Begin at the line below that has "Viewport: 900px width, 1316px height." and stop after the line that has "Task: Click the Размеры упаковки label". Please restate only those lines, word for word.

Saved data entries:
+--
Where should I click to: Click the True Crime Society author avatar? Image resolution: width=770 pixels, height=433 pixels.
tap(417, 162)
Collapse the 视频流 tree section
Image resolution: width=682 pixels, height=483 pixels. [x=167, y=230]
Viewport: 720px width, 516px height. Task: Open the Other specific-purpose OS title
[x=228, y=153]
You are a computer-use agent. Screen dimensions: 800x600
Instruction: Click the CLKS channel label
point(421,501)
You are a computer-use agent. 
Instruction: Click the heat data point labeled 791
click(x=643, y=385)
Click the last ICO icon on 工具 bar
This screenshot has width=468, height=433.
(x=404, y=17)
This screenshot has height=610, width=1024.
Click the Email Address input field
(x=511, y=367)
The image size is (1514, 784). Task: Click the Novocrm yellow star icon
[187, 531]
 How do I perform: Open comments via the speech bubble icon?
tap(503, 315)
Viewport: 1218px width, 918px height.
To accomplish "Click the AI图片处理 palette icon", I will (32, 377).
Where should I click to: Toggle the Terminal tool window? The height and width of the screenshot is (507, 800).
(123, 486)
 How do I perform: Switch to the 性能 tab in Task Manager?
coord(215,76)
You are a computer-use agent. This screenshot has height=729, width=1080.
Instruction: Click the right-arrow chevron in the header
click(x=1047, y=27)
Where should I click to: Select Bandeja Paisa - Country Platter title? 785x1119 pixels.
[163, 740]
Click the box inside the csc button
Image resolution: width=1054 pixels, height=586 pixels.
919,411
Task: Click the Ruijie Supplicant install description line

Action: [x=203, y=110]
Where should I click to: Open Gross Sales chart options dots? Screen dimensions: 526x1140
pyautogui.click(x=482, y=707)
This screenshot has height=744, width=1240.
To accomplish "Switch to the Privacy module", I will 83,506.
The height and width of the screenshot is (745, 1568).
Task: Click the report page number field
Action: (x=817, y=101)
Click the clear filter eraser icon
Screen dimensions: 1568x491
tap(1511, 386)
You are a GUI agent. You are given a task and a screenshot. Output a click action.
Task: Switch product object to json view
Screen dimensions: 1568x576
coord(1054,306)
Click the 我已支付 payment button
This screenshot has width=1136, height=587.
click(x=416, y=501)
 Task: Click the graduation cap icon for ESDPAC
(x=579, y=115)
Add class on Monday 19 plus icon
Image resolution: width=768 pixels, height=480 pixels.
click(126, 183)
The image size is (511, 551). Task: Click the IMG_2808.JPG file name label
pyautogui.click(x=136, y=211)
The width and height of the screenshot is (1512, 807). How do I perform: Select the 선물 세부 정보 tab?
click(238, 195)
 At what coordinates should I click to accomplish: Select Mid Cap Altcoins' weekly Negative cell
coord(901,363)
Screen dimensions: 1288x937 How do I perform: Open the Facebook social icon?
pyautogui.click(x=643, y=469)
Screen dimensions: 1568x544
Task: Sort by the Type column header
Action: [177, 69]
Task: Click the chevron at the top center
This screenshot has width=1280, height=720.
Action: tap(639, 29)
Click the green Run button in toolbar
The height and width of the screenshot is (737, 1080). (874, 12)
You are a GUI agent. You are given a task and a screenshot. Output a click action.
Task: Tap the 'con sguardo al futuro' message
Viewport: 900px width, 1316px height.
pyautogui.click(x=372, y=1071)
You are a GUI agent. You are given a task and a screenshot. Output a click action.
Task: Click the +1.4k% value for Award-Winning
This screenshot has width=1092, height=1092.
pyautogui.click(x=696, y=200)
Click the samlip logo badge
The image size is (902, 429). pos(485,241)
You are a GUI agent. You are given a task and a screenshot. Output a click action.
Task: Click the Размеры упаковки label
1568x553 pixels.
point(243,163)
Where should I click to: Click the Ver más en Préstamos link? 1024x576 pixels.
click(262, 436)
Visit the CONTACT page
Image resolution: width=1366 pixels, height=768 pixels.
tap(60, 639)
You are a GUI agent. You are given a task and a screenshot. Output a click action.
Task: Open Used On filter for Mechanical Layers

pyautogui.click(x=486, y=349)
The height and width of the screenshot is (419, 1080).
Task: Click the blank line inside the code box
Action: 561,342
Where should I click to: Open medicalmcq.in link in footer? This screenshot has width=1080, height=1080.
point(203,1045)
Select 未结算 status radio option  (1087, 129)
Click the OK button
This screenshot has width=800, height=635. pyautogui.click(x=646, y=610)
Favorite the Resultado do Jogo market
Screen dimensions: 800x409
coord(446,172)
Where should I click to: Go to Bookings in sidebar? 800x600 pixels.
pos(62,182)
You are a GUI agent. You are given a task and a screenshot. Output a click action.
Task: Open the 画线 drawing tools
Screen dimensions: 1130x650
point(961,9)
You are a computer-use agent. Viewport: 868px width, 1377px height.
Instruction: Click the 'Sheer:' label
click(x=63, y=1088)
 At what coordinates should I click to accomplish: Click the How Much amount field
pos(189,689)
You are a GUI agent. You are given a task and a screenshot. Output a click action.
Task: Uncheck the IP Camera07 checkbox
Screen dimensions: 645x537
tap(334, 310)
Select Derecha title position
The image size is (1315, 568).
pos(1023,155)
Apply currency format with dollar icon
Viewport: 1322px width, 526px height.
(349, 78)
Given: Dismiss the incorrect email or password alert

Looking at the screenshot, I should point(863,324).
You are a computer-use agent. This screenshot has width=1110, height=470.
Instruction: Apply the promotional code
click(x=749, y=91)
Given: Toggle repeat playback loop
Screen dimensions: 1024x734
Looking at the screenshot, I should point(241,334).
+--
Result for this task.
Viewport: 900px width, 1316px height.
pyautogui.click(x=372, y=1071)
You are a GUI agent. You are given a task and a screenshot. Output a click action.
Task: Click the +1.4k% value for Award-Winning
This screenshot has width=1092, height=1092.
pyautogui.click(x=696, y=200)
Click the samlip logo badge
The image size is (902, 429). pos(485,241)
You are a GUI agent. You are given a task and a screenshot. Output a click action.
Task: Click the Размеры упаковки label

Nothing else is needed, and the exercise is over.